Exercise objective - Answer with nothing but the number of lines in the listing below that contain "Google".

BEGIN

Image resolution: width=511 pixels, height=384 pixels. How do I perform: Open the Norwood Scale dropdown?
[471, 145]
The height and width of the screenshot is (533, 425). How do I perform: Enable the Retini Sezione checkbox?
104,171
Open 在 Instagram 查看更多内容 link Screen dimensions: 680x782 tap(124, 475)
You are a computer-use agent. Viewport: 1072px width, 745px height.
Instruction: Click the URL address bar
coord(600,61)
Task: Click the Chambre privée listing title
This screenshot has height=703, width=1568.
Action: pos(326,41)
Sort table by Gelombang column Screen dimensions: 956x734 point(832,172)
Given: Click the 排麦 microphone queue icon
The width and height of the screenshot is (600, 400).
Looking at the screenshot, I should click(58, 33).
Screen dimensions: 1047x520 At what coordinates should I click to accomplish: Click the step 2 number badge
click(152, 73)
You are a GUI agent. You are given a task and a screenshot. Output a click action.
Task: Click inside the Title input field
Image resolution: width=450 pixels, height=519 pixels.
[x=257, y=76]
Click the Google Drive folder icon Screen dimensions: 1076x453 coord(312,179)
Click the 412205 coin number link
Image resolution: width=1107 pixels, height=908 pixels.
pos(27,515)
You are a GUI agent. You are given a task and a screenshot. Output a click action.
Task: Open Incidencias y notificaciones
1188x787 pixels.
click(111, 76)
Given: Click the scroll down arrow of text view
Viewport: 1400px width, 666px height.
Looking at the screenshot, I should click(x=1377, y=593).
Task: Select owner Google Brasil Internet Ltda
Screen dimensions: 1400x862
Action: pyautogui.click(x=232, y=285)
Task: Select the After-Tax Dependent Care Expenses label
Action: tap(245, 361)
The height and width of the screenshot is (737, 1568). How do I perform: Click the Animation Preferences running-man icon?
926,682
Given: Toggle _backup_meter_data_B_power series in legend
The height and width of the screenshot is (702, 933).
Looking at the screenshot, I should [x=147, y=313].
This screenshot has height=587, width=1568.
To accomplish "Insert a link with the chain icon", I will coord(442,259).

END

Answer - 2